Jun 4, 2016

Life is a Gift (10th Sunday Ordinary C)

Years ago as a seminarian, I used to visit a sickly widow who was taken care of by her only son.  I would read her the Sunday Gospel, share with her my reflections, listen to hers too, and give her the communion for the sick. One Sunday morning, after a short Christmas break, I went to visit her. To my bewilderment, she wept vigorously on her chair as she saw me came.  Her neighbor, who was taking care of her that day, informed me that her only son died in an accident during the Christmas season. I was shocked and dumbfounded. How could this thing happen to her? I could only sit in silence beside the grieving widow wishing I had the power to bring back her son.  My heart was moved with pity but I felt my own helplessness too. I just kept on visiting her every Sunday until she overcame her grief and wept no more.

Today’s gospel reading (Lk 7:11-17) tells of a similar situation in the city of Nain where the Lord encountered a widow whose son died.  The Lord was moved with pity.  He revived the dead to life and gave him back to his mother. The first reading too (1 Kgs 17:17-24) is a parallel story: the Prophet Elijah called out to God in order to bring back the life of the son of the widow in whose house the Prophet was staying. And God did bring back the life of the child.

Allow me to dwell on the gospel reading (Lk 7:11-17) and bring out three things for our reflection:

“Do not weep.”  The Lord, in his compassion, could not stand the grief of the mother who was a widow.  As a widow, she was already poor for there were no job opportunities for women then.  Losing the only son, would make her the poorest of the poor having no social security system to lean on.  The widow could only weep because of her pitiful plight, losing her husband and now her only son. With the death of her son, she just actually lost everything.  The Lord sees the grief of the poor widow and with compassion told her, “Do not weep” (v. 13).

It is helpful to note that in this incident the initiative came from the Lord. The widow was not begging or asking him to bring back her son. She was just lost in her grief weeping. Unlike other but similar incidents, this one did not mention about the faith of the widow as requirement to God’s grace. This allows us to see the initiative and gratuitousness of God’s merciful and compassionate acts.  Somehow, this assures us that God sees, even before we formulate and articulate our prayers, the intense yearning of our hearts, the longing to be freed from our deepest grief and sufferings.  This is the prayer of the heart.  God sees through our hearts and acts out of his compassion.  Haven’t we experienced God’s gracious interventions in our lives even if we feel undeserving of his grace?

“I tell you, arise!” Jesus commanded the dead man to rise! The young man sat up and began to speak. Jesus gave him to his mother (vv. 14-15). What Jesus did was resuscitation of the earthly life and not yet the resurrection of the dead.  But this event certainly foreshadowed the definitive victory of life over death in Jesus’ resurrection through which He won for us the gift of eternal life.
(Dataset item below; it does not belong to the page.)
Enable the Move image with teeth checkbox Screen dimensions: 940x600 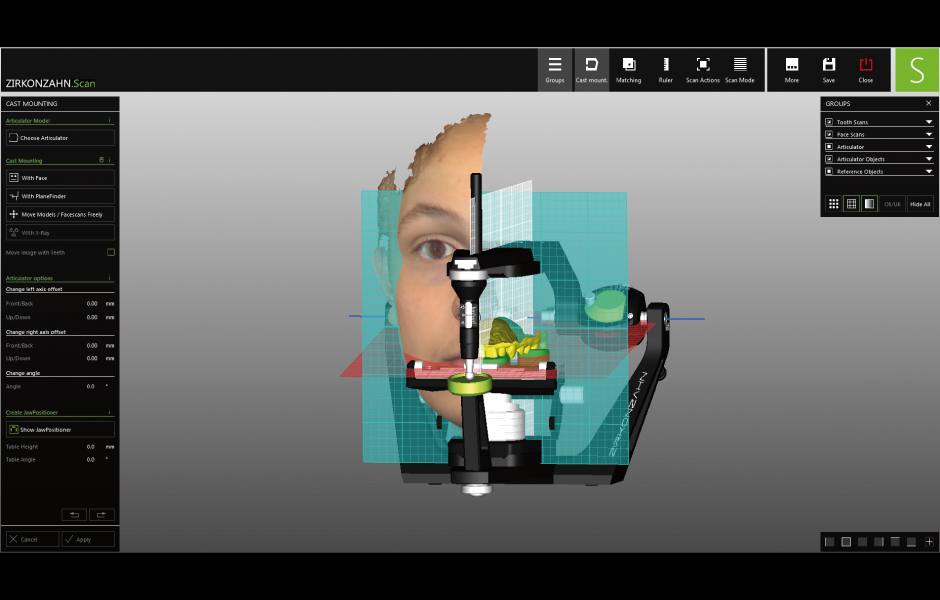click(x=111, y=252)
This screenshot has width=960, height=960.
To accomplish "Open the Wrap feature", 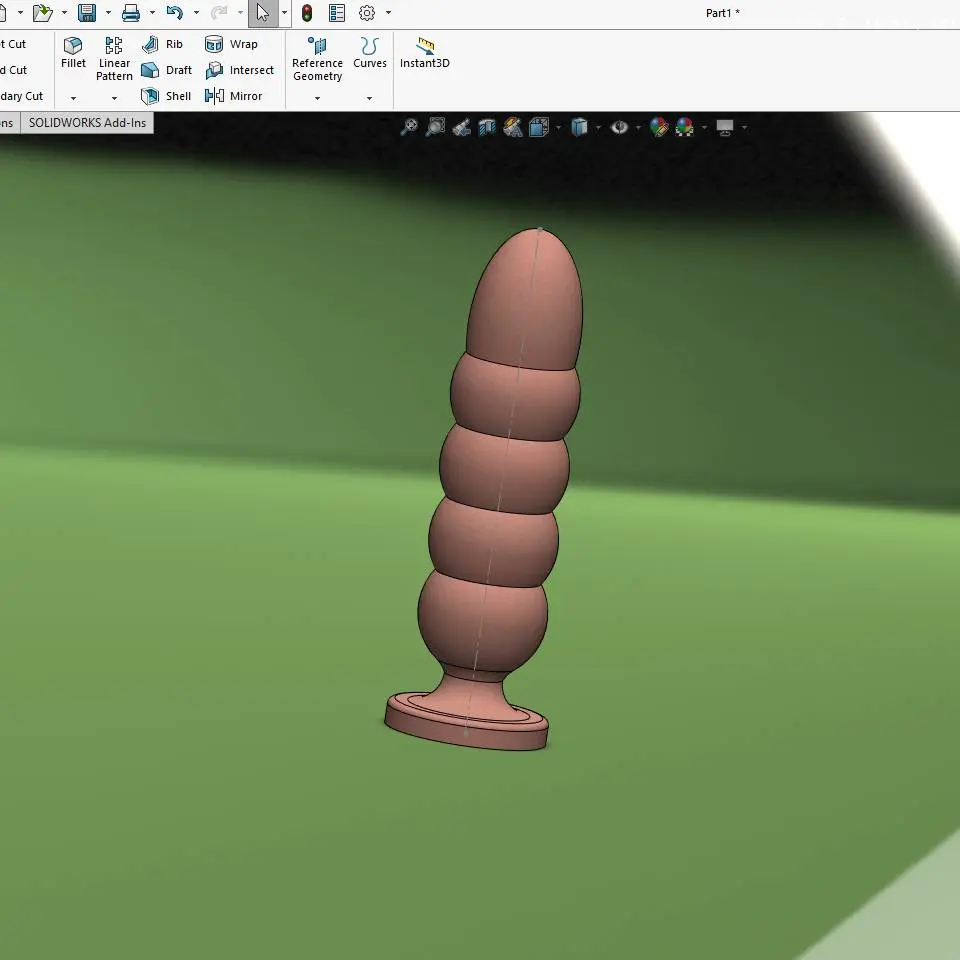I will pyautogui.click(x=231, y=44).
Life is a precious gift.  God is its author. Only God gives life.  We ought to be grateful for our lives. In the spirit of gratitude, we ought to protect and celebrate life. We need to be wary of the misleading secular philosophies that views life as liability rather than as gift and resource. We need to overcome the “culture of death” that is conspiring against life, espousing measures that both oppress and suppress life in favor of economic gains and maintenance of the concentration of wealth among the powerful and the rich. Life is of the highest value; all social systems ought to be at the service of life, not the other way around.

“And they glorified God.” When life was brought back, both in the incidents involving the prophet Elijah and Jesus Christ, God’s power was acknowledged. In the first reading, the mother, upon seeing that her son was brought back to life through the prayers of Elijah, acknowledged that indeed Elijah was a man of God and was speaking of God’s word (1 Kgs 17: 24). In the gospel reading, all who witnessed the revival of the dead man’s life, glorified God exclaiming that “God has visited his people” (Lk 7:16).


God’s power is felt wherever and whenever death is overcome and life triumphs. He is the sole author of life and no one else.  We all died because of sin. But God in his compassion and great mercy gratuitously endows us with the gift of life and, in Jesus’ resurrection, has overcome death and has assured us of eternal life.  Indeed, we are a people who have seen the visitation of God; we have experienced God’s compassion and love.  Let us then be the people who glorify God—the God who hears with compassion the prayer of our hearts and tells us to stop weeping because death is no more; what He gives us is life as a precious gift.